Up to a normalization factor, the normal vector of, say, the downstream direction is given by $\hat {\boldsymbol { n}}_{{d}}\propto (-\partial y_{{sh}}/\partial x,1)$. Therefore, (A1) reads

(A2)\begin{equation} -\frac{\partial y_{{sh}}}{\partial x}\left(\frac{\partial x_{{sh}}}{\partial t}\right)_s+\left(\frac{\partial y_{{sh}}}{\partial t}\right)_s=-\frac{\partial y_{{sh}}}{\partial x}\frac{\partial \phi_{{d}}}{\partial x}+\frac{\partial \phi_{{d}}}{\partial y}. \end{equation}

This equation is equivalent to the kinematic boundary condition in the main text, (2.6), given that $(\partial y_{{sh}}/\partial t)_x$ equals the left-hand side of (A2). To show this, we write the total differentials of $y_{{sh}}(s,t)$ and $y_{{sh}}(x,t)$ and equate between them at a constant $x$. This gives

(A3)\begin{equation} \left(\frac{\partial y_{{sh}}}{\partial t}\right)_x=\frac{\partial y_{{sh}}}{\partial s}\left(\frac{\partial s}{\partial t}\right)_x+\left(\frac{\partial y_{{sh}}}{\partial t}\right)_s. \end{equation}

Additionally, at a constant $x$ we have ${\rm d}\kern0.06em x_{{sh}}=(\partial x_{{sh}}/\partial s)_t \, {\rm d} s+(\partial x_{{sh}}/\partial t)_s \, {\rm d} t=0$ which gives

(A4)\begin{equation} \left(\frac{\partial s}{\partial t}\right)_x=-\frac{\left(\partial x_{{sh}}/\partial t\right)_s}{\partial x_{{sh}}/\partial s}. \end{equation}

Finally, by substituting (A4) into (A3) and considering that $\partial y_{{sh}}/\partial x=(\partial y_{{sh}}/\partial s)/ (\partial x_{{sh}}/\partial s)$, we complete the derivation.

Appendix B. Numerical scheme for the solution of (2.2)–(2.8)

In this appendix, we elaborate on the numerical approach for the solution of the nonlinear model.

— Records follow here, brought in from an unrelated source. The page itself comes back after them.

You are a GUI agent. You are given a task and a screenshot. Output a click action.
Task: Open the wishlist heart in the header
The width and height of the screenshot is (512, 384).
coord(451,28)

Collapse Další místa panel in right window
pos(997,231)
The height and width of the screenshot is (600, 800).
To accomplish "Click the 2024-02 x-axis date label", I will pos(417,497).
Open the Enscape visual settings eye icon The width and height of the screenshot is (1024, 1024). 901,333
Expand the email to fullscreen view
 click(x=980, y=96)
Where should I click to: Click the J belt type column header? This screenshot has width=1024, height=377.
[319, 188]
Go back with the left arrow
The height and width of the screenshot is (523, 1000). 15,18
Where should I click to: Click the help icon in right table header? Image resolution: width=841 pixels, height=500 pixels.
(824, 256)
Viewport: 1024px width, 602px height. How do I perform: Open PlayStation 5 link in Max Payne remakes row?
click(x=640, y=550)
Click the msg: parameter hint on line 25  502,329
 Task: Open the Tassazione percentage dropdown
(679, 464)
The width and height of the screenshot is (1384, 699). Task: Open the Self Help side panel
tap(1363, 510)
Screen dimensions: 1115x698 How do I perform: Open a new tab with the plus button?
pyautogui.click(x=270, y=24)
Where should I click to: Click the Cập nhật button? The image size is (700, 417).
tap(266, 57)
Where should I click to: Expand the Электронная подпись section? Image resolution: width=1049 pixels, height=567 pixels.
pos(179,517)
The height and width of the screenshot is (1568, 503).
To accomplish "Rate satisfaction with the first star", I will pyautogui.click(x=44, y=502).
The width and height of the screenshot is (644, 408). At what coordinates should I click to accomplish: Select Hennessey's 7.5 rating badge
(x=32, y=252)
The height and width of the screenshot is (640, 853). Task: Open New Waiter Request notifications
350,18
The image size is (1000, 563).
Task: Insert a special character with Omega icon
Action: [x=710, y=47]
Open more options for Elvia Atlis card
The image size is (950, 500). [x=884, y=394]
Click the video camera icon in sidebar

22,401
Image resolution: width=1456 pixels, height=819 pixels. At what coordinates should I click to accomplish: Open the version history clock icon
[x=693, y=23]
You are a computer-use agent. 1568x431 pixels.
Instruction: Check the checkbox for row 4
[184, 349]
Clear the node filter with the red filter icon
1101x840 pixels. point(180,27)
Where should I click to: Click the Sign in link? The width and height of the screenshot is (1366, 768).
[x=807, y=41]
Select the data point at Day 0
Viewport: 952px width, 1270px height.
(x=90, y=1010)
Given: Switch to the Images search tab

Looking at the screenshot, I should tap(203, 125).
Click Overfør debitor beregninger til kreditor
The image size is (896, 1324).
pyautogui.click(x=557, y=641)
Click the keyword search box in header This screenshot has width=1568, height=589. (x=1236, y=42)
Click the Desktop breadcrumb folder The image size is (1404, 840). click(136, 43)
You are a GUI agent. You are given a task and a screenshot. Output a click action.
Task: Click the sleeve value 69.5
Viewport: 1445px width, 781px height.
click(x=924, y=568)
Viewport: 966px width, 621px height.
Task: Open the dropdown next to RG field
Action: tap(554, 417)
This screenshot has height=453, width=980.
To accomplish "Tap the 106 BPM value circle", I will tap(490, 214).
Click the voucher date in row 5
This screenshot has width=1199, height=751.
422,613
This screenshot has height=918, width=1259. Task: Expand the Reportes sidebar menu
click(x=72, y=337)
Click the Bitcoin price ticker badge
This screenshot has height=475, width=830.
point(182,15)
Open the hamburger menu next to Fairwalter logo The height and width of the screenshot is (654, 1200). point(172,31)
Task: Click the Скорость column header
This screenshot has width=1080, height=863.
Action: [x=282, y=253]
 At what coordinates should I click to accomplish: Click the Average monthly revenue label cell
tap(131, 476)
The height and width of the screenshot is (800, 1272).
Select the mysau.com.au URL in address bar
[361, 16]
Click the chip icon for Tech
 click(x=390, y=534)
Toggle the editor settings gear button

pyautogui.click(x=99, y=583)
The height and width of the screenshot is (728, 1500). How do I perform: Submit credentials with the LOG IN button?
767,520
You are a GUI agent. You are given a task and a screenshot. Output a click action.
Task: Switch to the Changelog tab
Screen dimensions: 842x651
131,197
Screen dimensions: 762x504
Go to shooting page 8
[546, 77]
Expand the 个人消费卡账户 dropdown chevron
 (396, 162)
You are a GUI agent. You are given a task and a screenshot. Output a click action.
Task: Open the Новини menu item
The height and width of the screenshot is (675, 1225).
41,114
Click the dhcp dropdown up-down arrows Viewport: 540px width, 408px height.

We start by discretizing time into intervals of $\Delta t$ and the sheet's arclength into $N$ equally spaced grid points $\Delta s=1/(N-1)$, i.e. $s_k=(k-1)\Delta s$ for $k=1,\ldots,N$. In each point, we define the discrete elastic fields at time $j$ and position $k$ by $\{\boldsymbol {{x}}_{{sh}}^{k,j},\theta ^{k,j},{\boldsymbol F}^{k,j}\}$.

In addition, the following Fourier expansions are assumed for the potential functions:

(B1a)$$\begin{gather} \phi_{{u}}^j(x,y) = a_0^{{{u}},j}y+c_0^{{{u}},j}{\!+\!}\sum_{m=1}^{M-1}a_m^{{{u}},j} \cos\left(\!\frac{{\rm \pi} m}{L_x}x\!\right)\, {\rm e}^{({{\rm \pi} m}/{L_x})y}+\sum_{m=1}^{N-2}c_m^{{{u}},j}\cos\left(\!\frac{{\rm \pi} m}{L_x}x\!\right)\, {\rm e}^{-({{\rm \pi} m}/{L_x})y}, \end{gather}$$
(B1b)$$\begin{gather}\phi_{{d}}^j(x,y) = a_0^{{{d}},j}y+c_0^{{{d}},j}{\!+\!}\sum_{m=1}^{N-2}a_m^{{{d}},j}\cos\left(\!\frac{{\rm \pi} m}{L_x}x\!\right)\, {\rm e}^{({{\rm \pi} m}/{L_x})y}+\sum_{m=1}^{M-1}c_m^{{{d}},j}\cos\left(\!\frac{{\rm \pi} m}{L_x}x\!\right)\, {\rm e}^{-({{\rm \pi} m}/{L_x})y}, \end{gather}$$

where $L_x=1-\varDelta$ is the vertical dimension of the channel and $\{a_m^{i,j},c_m^{i,j}\}$ are yet unknown constants. These expansions satisfy automatically the continuity equation (2.2a) and the no-penetration boundary conditions at the sheet–channel interfaces (2.4a). Note that the unknown coefficients $a_m^{{u},j}$ and $c_m^{{d},j}$ are coupled to exponential terms that may become very large at the boundaries $y=\pm L_y/2$. To mitigate the impact of these large exponential terms in the vicinity of the sheet, where $y\ll 1$, the coefficients $a_m^{{u},j}$ and $c_m^{{d},j}$ diminish to zero already with a small number of modes. For this reason, we will generally choose $M$ to be much smaller than $N$.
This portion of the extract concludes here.